Danish med-tech start-up Hedia has designed a digital assistant for people with insulin-dependent diabetes. A tool that can be of particular importance during the current pandemic where many countries are in complete lockdown and online solutions are keeping the world going.
Having type 1 diabetes himself, co-founder Peter Lucas has an intimate understanding of the challenges diabetics experience. Which includes calculating your insulin dosages and the amount of carbs in your food as well as tracking your blood glucose levels. He believes that a digital solution like this diabetes assistant is not a luxury. It’s a necessity.
Recently, Hedia’s software has been CE marked as class IIb and gained an ISO certification. The former indicates compliance with the European Economic Area (EEA) health and environmental safety standards. The latter guarantees that the company operates in line with the energy management systems of the globally recognized International Organization for Standardization (ISO).
Innovation Origins spoke with Lucas about the certifications and the start-up, here’s what he had to say:
How was the idea for Hedia born?
I got diagnosed with type 1 diabetes and in the beginning I didn’t cope with it very well. I was in shock and really didn’t know how to deal with the news. After a while though, I started looking at solutions. I tried several tools and apps the market had on offer. But no tool seemed to work for me. As you might know, having diabetes is not just about remembering to take your insulin. It actually takes a lot of energy and time to self-manage. For example: understanding carb counting, calculating your insulin dosage, understanding how your body reacts to insulin, and knowing when you have low or high blood sugar levels.
I wanted to create a solution that could help people like me. As in, the approximately 191 million others with insulin-dependent diabetes. Life with diabetes should be easier. And that’s what our diabetes assistant is trying to achieve.
What makes Hedia stand out?
It’s no secret that Hedia is not the only diabetes software solution out there. And that’s OK too – it is not a one-player market. But Hedia does stand out in several ways. The most important way, I would say, is having a CE-certified insulin calculator (known as Class IIb Medical Device).
You really cannot overstate the importance of the insulin calculator or the certification of it. It is what differentiates us, so that we are not just a health app – we are a medical app. Because we are giving medical advice that aims to make your everyday life as a diabetic easier. So you can gain control of your diabetes management – and enable you to loosen up a bit. The certification of our insulin calculator is there to give our users a sense of security and the assurance they can rely on our app. Our most important job is to make sure that we live up to the strictest standards.

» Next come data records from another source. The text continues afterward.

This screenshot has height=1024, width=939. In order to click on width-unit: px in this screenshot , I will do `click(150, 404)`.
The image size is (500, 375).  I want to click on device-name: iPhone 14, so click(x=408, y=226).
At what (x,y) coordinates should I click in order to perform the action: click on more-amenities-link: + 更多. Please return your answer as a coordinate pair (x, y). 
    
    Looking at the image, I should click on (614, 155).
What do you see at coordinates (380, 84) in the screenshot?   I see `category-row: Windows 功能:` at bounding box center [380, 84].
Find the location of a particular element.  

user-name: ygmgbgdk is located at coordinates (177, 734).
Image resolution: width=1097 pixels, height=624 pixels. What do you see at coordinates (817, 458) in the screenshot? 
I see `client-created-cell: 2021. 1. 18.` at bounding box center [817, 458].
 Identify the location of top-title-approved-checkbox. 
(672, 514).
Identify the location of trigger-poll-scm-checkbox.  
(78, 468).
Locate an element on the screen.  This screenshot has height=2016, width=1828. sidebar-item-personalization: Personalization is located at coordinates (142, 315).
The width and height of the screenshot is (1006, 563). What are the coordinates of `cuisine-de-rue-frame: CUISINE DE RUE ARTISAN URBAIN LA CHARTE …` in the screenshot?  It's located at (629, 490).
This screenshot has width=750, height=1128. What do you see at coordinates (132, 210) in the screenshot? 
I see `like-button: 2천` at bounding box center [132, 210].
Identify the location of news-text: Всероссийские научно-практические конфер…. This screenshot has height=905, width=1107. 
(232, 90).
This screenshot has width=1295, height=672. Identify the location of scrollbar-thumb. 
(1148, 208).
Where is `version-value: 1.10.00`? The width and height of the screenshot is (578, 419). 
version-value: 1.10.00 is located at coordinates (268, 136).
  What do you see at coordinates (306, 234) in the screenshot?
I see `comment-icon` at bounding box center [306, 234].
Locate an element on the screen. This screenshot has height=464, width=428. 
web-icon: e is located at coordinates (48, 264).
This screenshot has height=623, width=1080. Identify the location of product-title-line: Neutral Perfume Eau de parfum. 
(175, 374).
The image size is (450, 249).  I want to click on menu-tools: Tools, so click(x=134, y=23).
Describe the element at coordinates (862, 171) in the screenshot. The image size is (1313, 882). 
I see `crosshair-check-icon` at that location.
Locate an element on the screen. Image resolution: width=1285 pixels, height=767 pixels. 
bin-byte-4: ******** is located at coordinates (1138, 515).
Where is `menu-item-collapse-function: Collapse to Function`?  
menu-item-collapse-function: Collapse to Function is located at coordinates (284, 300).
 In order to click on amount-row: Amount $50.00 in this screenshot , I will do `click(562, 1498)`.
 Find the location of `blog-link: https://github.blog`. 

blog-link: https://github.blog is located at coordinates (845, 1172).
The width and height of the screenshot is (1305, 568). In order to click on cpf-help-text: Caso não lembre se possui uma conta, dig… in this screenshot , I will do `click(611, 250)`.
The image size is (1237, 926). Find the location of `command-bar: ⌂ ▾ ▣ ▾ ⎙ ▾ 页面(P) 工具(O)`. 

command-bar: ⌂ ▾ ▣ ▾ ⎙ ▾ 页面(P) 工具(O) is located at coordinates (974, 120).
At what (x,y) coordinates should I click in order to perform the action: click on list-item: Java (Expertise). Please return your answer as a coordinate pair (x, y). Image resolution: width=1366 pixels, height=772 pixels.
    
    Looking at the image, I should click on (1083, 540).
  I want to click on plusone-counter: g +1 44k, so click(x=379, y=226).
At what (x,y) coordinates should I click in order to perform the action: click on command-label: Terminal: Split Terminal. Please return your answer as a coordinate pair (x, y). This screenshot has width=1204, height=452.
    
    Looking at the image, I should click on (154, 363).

Do you think the future of medicine lies in apps like this one?
I believe that online solutions are helping to make the world go round during the current pandemic situation. Internet and digital solutions such as a diabetes assistant are not luxuries. They are absolute necessities. So many people all over the world are quarantined right now and some people might need med tech solutions to help them.
That’s why it is of the utmost importance that users of digital healthcare solutions can quickly check out a product like an app to see if it’s trustworthy. And most importantly – if it’s meeting the legal requirements for medical software. The coronavirus right now is really underscoring how crucial the security and safety of med tech is. There will probably be more situations like this in the future. So yes, I do believe that a part of the future in medicine lies in apps like ours.
What has been the biggest challenge that you’ve faced during the Hedia journey?
It was definitely when we found out out after 6 months that we were no longer “just” a tech start-up. When we ran our pilot, it occurred to us that our insulin calculator made us go from being “regular” tech to medical tech. Now, this might just sound like semantics, but it actually changes quite a bit! It changed the way we had to raise capital, our sales forecasts, the timeline of the development of our product, and, of course, the validation of it. At first, it seemed overwhelming, but now we are extremely glad that we went this way.
And the most gratifying moment?
At the risk of sounding a bit cheesy, there have been plenty of gratifying moments, and they all are pretty similar. It’s when people who have diabetes tell us that we have made a difference in their lives. This journey is a personal one for me. I know that other people with diabetes probably feel the same way as I did when I was diagnosed. So, it makes me very grateful each and every time Hedia helps someone out.
Because – and this is actually really important to emphasize – diabetes is not just a physical challenge. It is an emotional challenge as well. Ninety percent of your time, you are alone when it comes to managing your disease. You tend to have very few doctor consultations per year. It’s also a full-time job trying to balance your blood sugar levels while also living your life.
What does it mean to have your product CE and ISO certification?
It means the world to me. The CE marking is an extra layer of assurance to our users that Hedia’s Personal Diabetes Assistant conforms to the strictest safety and performance requirements. The ISO 13485:2016 certification is the assurance that we need in order to work according to the latest standards and regulations. This demonstrates our commitment to providing high-quality and consistent products and services to our users.
What is the next step for Hedia?
We’re always looking for new, useful ways to develop our assistant further. Besides that, we’re also working on getting FDA approval so we can get onto the market in the US. Plus, our data science team is working on clinical trials to validate our machine learning.